Securitized Term Auto Receivables Trust (START) 2016-1 will issue US$500 million in Class A auto loan receivables notes, backed by BNS-originated indirect retail installment loans secured by new and used cars, light trucks and utility vehicles.

The initial receivables balance is CAN$739.88 million (US$561.44 million), on 40,722 receivables accounts. That pool figure is reduced to CAN$699 million (US$530.99 million) after the inclusion of a yield-supplement overcollaterization amount (YSOA), a special auto-ABS related credit enhancement feature which compensates for low-rate incentive programs offered by dealers to move inventory (About 66% of the pool is subvented loans or receivables with manufacturers’ incentives.).

The weighted average FICO is 778, with a weighted average APR of 2.57%, average terms of 63 months and seasoning of approximately 19 months. New vehicles comprise 71% of the pool, and no loan exceeds 72 months, even though BNS’ loan portfolio has loans of up to 84 months in length. Over 45% of loans, primarily for new vehicle purchases (71.45% of the pool), have terms of over five years.

START will issue five classes of US-dollar denominated notes, as well as CAN$45.4 million in unrated in domestic Canadian notes that BNS will retain.

The senior notes to be issued include US$115 million in fixed-rate, Class A-1 money-market notes, maturing in one year, that have a preliminary ‘A-1+’ structured finance rating from Standard & Poor’s and a provisional 'P-1' from Moody's Investors Service.

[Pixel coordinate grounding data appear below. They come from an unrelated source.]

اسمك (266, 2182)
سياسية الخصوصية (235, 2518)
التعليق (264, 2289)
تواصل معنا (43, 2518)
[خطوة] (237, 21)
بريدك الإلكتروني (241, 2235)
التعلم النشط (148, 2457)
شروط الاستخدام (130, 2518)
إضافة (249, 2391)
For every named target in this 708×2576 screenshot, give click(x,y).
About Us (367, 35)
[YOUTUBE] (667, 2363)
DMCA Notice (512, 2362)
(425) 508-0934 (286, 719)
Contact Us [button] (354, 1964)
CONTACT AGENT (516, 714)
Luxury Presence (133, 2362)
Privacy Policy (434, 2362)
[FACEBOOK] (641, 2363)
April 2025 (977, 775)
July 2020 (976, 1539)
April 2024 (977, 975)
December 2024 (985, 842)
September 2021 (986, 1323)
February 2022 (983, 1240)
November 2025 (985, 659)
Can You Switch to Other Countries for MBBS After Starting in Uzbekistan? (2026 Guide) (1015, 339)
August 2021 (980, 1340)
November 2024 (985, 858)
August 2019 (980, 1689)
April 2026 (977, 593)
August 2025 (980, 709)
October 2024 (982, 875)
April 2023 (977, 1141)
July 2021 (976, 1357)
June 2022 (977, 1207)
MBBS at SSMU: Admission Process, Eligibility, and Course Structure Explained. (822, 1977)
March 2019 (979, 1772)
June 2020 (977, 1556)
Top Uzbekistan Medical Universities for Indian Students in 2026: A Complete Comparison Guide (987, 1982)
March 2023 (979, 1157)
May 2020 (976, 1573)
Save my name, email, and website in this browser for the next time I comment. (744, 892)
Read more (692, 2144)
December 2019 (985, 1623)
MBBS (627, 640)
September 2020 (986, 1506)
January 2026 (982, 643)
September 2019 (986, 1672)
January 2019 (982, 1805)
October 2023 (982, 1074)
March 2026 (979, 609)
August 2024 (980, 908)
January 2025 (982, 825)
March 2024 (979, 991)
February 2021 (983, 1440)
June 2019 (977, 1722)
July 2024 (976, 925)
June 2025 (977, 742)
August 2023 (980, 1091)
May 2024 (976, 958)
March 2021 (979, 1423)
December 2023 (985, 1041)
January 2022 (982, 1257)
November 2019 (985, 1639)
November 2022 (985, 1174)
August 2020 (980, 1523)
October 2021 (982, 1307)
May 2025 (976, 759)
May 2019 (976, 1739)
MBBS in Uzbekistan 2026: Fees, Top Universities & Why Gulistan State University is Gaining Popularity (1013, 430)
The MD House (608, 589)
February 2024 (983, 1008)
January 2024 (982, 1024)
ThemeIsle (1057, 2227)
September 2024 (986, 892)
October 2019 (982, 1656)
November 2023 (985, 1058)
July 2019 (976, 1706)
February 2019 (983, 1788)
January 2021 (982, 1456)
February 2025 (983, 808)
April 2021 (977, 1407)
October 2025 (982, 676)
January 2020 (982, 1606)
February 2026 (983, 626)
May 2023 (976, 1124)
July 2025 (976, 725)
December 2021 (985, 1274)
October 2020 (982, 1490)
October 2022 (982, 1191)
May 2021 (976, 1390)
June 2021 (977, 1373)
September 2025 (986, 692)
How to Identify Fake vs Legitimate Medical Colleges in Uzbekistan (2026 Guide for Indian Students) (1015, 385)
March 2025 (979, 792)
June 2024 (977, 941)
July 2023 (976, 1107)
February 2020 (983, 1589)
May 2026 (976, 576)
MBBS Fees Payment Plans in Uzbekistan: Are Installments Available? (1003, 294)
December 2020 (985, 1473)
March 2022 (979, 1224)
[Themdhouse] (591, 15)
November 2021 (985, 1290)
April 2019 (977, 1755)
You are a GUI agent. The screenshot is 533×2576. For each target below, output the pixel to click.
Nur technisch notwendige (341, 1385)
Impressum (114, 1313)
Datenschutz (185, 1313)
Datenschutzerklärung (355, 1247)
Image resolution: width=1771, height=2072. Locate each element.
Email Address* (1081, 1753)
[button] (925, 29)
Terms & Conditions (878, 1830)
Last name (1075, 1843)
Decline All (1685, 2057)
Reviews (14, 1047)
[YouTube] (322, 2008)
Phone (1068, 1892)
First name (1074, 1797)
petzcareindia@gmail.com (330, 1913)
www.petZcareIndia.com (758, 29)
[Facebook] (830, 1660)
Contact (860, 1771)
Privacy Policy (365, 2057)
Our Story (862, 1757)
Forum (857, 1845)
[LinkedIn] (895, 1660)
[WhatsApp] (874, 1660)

Although it is a first-time issuance for BNS – and lacking historical performance and collateral data –  S&P nonetheless assigned ‘AAA’ ratings from both agencies to the three term tranches, due in part to BNS’ extensive and healthy consumer lending performance history.

The most senior notes are in the two-year, Class A-2 tranche sized at US$174 million, which will be split between fixed- and floating-rate notes (the latter to be based on one-month Libor).

Also being issued are $150 million in four-year, Class A-3 notes and US$61 million in Class A-4 notes due in February 2021.

The Class A notes are supported by 6.64% of initial credit enhancement, including 6.14% subordination and a 0.5% reserve account. Including excess spread, credit support is ramped up to 8.5%, well above what S&P has projected for an expected cumulative net loss range of between 1.3% and 1.5%.

The first-ever securitization comes as BNS’ managed portfolio of loans has ballooned to 655,431 loans, with an average aggregate outstanding balance of CAN$14.33 million. That nearly doubles the amount of receivables oustanding from 2013 (CAN$8.09 million).

Underwriters on the deal include Scotia Capital, Barclays, Bank of America Merrill Lynch and JPMorgan Securities.